Question

Power flowing in 3-phase, 3-wire system is measured by two wattmeter whose readings are 7000 W and -2500 W. if the voltage of the circuit is 400 V, then what will be the value of capacitance introduced in each phase to make one wattmeter reads zero? The frequency is 50 Hz.

(a) 500 μF

(b) 668.6 μF

(c) 1000 μF

(d) 748.5 μF

The question was asked by my school teacher while I was bunking the class.

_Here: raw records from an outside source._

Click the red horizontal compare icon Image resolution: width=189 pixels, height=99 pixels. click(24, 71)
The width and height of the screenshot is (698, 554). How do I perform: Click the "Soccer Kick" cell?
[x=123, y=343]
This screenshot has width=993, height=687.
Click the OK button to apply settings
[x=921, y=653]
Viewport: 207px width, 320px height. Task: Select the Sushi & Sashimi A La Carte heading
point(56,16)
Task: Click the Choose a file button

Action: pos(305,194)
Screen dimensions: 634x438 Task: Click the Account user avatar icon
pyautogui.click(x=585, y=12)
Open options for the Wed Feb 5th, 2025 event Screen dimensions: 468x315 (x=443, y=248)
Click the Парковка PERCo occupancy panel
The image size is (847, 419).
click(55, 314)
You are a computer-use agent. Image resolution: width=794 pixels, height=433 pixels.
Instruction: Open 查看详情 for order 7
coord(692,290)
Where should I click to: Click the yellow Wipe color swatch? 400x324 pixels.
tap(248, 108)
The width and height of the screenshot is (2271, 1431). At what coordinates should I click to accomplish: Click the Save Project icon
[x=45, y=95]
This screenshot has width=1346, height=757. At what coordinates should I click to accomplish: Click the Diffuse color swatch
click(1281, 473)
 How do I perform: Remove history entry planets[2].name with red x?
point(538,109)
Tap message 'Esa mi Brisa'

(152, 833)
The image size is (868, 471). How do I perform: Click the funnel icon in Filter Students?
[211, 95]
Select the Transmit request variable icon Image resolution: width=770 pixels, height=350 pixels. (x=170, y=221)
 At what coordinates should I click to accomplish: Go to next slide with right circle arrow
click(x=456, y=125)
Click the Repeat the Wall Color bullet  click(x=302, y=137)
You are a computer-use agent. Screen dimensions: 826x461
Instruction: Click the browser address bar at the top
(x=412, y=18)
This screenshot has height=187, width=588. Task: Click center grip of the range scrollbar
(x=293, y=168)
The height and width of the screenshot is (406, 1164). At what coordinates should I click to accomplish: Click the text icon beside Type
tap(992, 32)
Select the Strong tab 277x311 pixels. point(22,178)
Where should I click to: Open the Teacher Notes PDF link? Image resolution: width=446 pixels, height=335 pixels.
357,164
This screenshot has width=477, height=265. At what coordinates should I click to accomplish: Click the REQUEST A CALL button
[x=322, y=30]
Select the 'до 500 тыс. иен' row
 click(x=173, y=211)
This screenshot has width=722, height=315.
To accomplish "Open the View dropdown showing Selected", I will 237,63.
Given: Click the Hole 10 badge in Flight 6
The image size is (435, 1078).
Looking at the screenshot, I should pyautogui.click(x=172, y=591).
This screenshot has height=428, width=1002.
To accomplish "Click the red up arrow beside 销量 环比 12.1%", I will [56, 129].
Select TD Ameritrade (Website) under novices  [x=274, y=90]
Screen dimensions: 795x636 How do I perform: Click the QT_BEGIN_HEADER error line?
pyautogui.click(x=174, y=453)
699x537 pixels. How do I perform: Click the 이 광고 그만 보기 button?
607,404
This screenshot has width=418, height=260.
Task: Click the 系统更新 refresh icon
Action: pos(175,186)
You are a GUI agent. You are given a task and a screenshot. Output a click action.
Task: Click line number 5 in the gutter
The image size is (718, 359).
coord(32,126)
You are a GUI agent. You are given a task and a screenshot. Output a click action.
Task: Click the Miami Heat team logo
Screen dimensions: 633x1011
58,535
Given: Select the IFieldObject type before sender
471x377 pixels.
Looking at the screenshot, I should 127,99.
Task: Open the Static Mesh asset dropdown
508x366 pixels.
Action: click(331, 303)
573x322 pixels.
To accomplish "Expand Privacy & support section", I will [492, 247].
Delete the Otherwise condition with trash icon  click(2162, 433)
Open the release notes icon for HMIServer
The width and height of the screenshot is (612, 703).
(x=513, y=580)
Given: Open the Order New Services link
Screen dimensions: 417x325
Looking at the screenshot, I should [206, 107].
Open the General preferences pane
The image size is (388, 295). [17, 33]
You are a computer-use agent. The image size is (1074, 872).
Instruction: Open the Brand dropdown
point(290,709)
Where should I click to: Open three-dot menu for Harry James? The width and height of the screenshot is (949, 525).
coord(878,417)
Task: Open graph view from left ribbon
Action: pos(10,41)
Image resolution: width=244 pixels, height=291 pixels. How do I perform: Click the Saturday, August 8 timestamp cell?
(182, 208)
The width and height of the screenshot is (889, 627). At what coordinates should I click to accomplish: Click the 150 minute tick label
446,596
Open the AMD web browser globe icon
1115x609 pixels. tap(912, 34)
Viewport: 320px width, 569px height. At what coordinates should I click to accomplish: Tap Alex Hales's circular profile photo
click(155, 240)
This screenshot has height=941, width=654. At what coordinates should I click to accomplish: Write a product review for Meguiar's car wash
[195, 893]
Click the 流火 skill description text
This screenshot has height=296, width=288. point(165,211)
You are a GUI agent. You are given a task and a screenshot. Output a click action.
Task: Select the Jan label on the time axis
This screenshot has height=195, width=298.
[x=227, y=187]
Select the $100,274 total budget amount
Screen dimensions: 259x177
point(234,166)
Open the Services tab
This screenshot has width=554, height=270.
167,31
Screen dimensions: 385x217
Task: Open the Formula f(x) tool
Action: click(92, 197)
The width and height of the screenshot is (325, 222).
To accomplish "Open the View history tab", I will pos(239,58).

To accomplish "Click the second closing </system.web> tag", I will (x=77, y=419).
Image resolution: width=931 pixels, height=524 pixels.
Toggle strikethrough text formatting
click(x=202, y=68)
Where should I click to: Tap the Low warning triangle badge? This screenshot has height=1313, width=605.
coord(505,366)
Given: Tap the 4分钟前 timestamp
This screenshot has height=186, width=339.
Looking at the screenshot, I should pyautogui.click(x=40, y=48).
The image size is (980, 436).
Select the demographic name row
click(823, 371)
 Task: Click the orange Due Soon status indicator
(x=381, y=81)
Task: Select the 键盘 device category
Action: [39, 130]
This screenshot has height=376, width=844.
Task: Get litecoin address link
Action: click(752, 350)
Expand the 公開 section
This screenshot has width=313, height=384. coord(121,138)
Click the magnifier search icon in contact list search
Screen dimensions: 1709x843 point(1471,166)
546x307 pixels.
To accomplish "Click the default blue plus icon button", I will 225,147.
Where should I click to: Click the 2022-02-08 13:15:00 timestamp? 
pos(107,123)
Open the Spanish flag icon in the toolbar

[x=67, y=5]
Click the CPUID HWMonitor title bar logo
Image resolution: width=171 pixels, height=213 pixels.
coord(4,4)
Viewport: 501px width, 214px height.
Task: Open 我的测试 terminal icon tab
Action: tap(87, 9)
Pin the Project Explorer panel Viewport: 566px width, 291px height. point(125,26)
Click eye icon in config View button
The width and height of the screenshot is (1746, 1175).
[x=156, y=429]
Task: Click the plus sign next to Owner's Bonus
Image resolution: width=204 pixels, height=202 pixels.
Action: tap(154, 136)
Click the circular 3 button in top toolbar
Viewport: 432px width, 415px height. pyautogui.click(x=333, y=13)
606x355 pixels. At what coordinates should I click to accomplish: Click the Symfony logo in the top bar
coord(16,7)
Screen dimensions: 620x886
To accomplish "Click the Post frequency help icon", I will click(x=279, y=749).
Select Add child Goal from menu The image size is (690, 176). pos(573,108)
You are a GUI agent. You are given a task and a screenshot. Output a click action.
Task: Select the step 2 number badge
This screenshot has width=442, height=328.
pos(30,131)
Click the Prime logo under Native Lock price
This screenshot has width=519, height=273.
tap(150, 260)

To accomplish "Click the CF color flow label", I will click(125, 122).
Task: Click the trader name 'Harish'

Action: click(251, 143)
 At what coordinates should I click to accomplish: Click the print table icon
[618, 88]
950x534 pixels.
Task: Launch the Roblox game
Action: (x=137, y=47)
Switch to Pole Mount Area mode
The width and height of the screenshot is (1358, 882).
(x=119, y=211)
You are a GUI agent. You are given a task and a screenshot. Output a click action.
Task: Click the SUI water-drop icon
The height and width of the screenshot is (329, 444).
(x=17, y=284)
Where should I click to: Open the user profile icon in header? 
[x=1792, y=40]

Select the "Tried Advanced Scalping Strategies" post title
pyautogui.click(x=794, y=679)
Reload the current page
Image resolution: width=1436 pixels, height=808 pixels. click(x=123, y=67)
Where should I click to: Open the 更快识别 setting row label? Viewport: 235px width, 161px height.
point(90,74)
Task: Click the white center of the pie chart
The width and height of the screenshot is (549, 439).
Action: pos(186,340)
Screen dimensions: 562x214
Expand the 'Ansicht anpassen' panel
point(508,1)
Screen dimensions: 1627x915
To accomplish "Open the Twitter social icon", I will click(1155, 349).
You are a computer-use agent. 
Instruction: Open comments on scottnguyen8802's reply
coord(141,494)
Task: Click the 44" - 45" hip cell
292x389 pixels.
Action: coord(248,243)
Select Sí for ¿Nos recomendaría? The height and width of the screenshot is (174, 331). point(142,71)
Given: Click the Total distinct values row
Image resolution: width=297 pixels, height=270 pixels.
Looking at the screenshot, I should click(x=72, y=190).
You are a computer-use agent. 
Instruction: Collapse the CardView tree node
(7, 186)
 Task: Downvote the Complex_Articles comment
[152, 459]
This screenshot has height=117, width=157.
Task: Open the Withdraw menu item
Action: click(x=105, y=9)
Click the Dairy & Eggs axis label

This question is from Advanced Problems on Measurement of Power in Polyphase Circuit topic in section Measurement of Power and Related Parameters of Electrical Measurements

Answer 1

Right choice is (b) 668.6 μF

Explanation: P = P1 + P2 = 7000 – 2500 = 4500 W

∴ Power in each phase = 1500 W

Voltage of each phase = 231 V

So, cos∅ = 0.264

∴ Current in each phase = 24.6 A

∴ Z of each phase = 9.39 Ω

∴ R of each phase = 2.48 Ω

Reactance of each phase = 9.056 Ω

For one watt-meter to read zero, power factor should be 0.5

Now, tan∅ = \(\frac{X}{R}\) or, X = 4.29 Ω

∴ Capacitance reactance required = 9.056 – 4.29 = 4.76 Ω

∴ Capacitance C = \(\frac{1}{2π × 50 × 4.76}\) F = 668.6 μF.